→ **Your objective**
From the material below, copy out each line with the word "screenshot" in it.

***** Task data *****

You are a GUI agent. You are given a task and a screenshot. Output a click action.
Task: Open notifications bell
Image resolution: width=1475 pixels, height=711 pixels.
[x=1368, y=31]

*****
***** Task data *****

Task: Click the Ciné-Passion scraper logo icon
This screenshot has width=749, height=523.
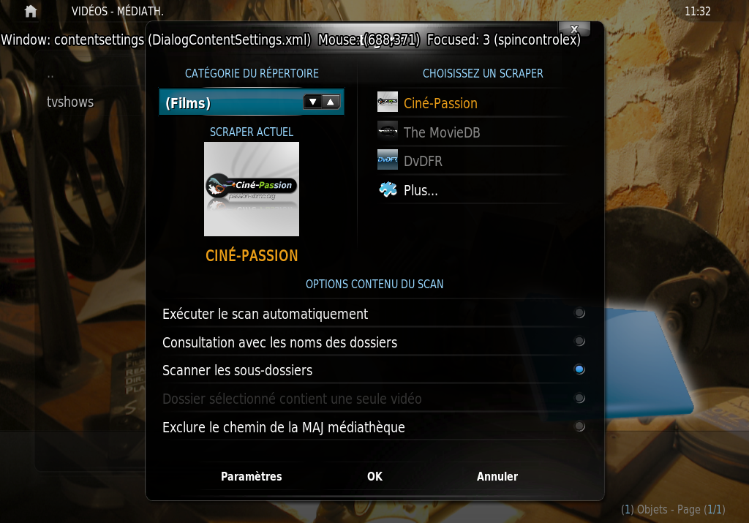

*****

→ **Answer section**
You are a GUI agent. You are given a task and a screenshot. Output a click action.
This screenshot has width=749, height=523.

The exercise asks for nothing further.